Overall, the results of HRT on weight management vary between individuals. Since weight gain during menopause cannot be attributed to a single variable, lifestyle modifications (i.e. eating a balanced diet, doing regular exercise, and managing stress) are crucial to managing weight during menopause, whether they are done in combination with HRT or not. It is best to speak to a healthcare professional about whether HRT treatment is appropriate by weighing up the benefits and risks regarding individual symptoms and circumstances.


Can Metabolism Be Reset in Menopause?

Whilst metabolism cannot be completely ‘reset’, adopting a healthy lifestyle and making positive changes to the daily routine can go a long way in terms of metabolic efficiency and mitigating some of the health issues associated with a slow metabolism. Focusing on a healthy balanced diet, regular exercise, stress management, and hormonal health are key. 


A Healthy Diet

A healthy balanced diet should include nutrient-dense foods, such as whole grains, lean protein (chicken, fish, eggs, and Greek yoghurt), healthy fats (i.e. avocados, seeds, nuts, coconut oil, and olive oil), as well as a wide range of fruits and vegetables. It is also important to monitor portion sizes and manage caloric intake.
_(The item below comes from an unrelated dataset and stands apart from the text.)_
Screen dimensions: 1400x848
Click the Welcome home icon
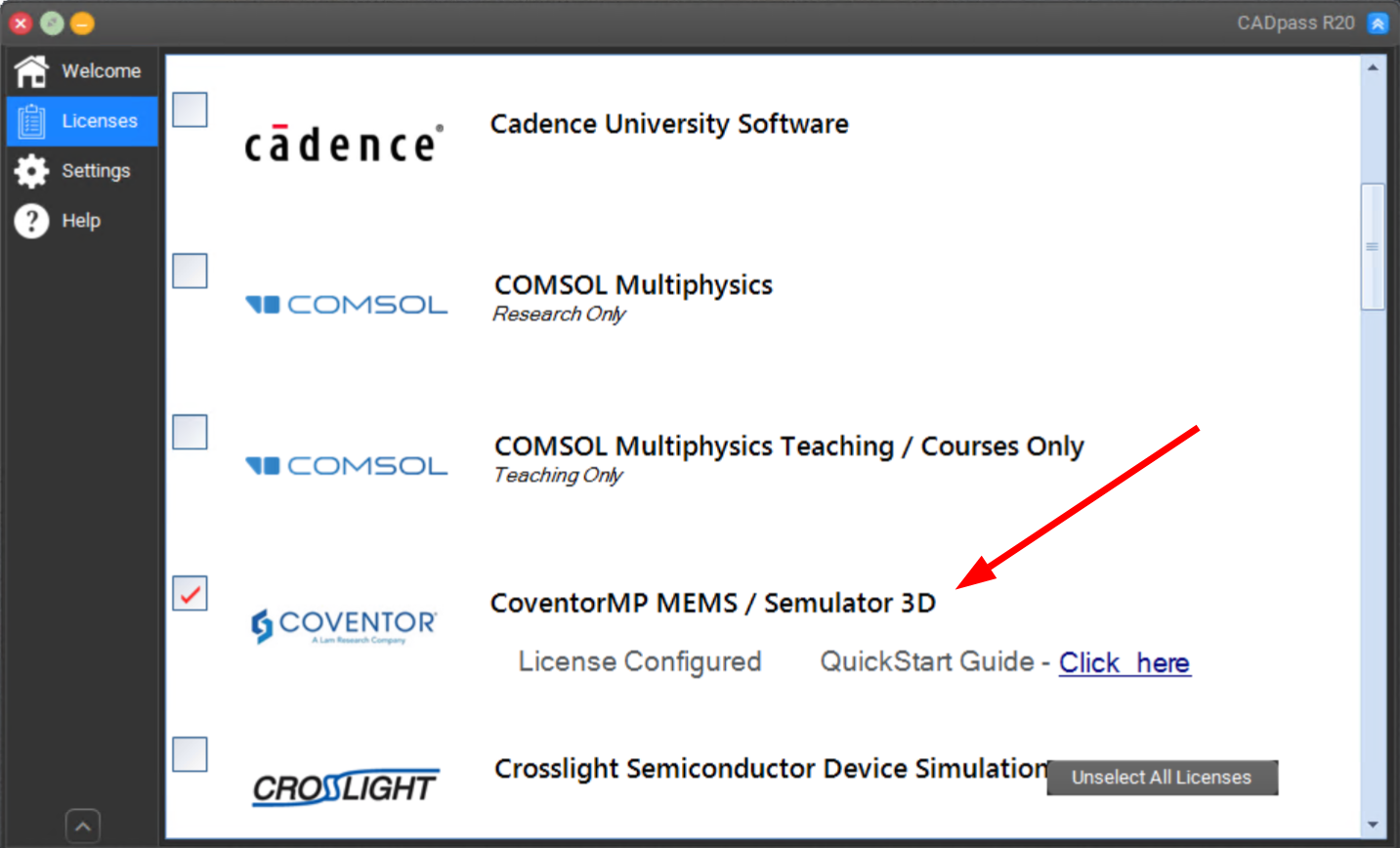(31, 70)
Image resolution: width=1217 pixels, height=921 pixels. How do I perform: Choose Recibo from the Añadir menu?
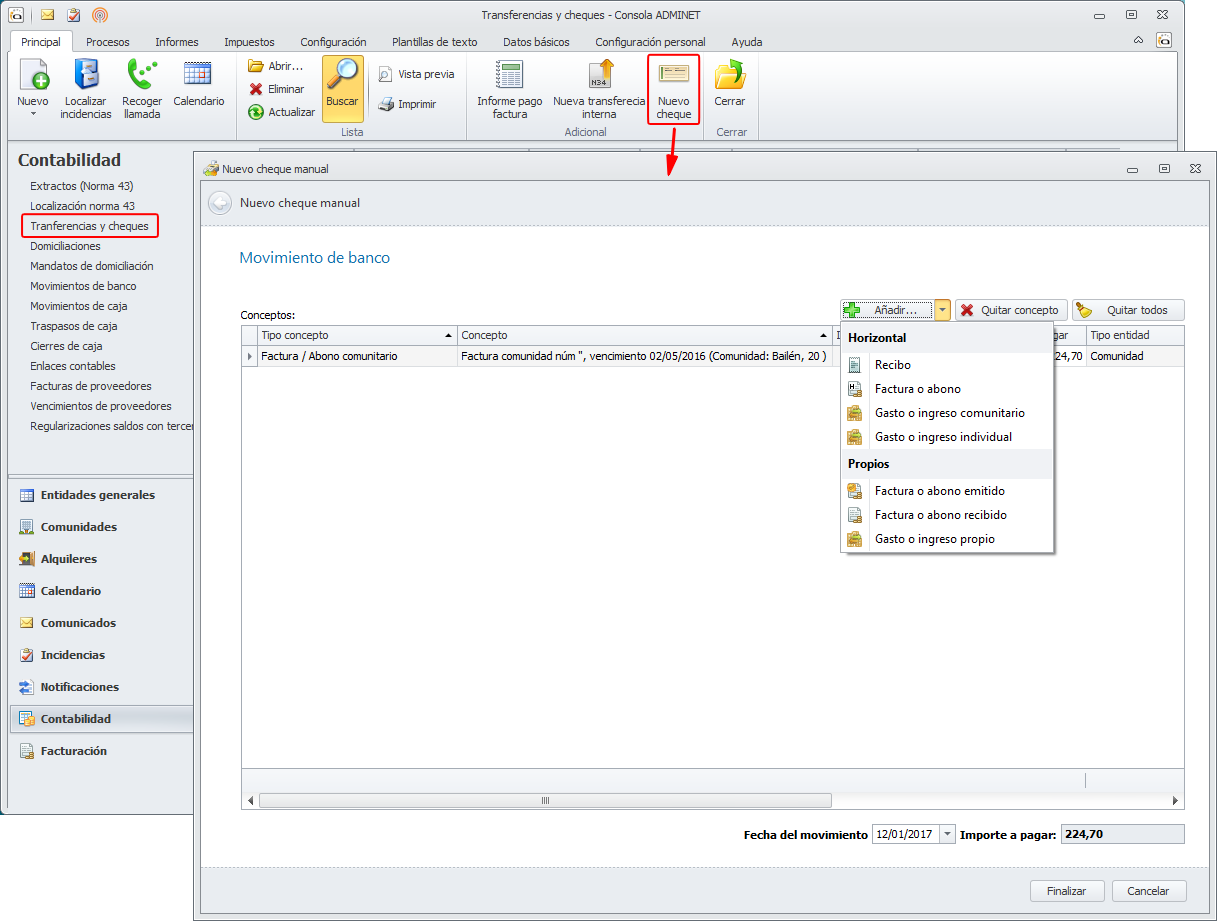pos(892,365)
Processed foods, as well as foods and beverages high in sugar, should be avoided. A health professional or dietitian can further advise on which foods to eat, and which to avoid, and provide guidance on caloric requirements.



Unfortunately, menopause brings about hormonal changes that negatively impact metabolism via several mechanisms. These include alterations in fat distribution, reduction in muscle mass, as well as changes in insulin sensitivity and energy expenditure. These metabolic changes can ultimately lead to both short- and long-term health problems.

The good news is that an understanding and awareness of these changes should empower individuals to make proactive choices. Lifestyle factors to limit these metabolic changes include staying active, eating well, reducing stress levels, and seeking professional support and guidance during this transformative phase of life.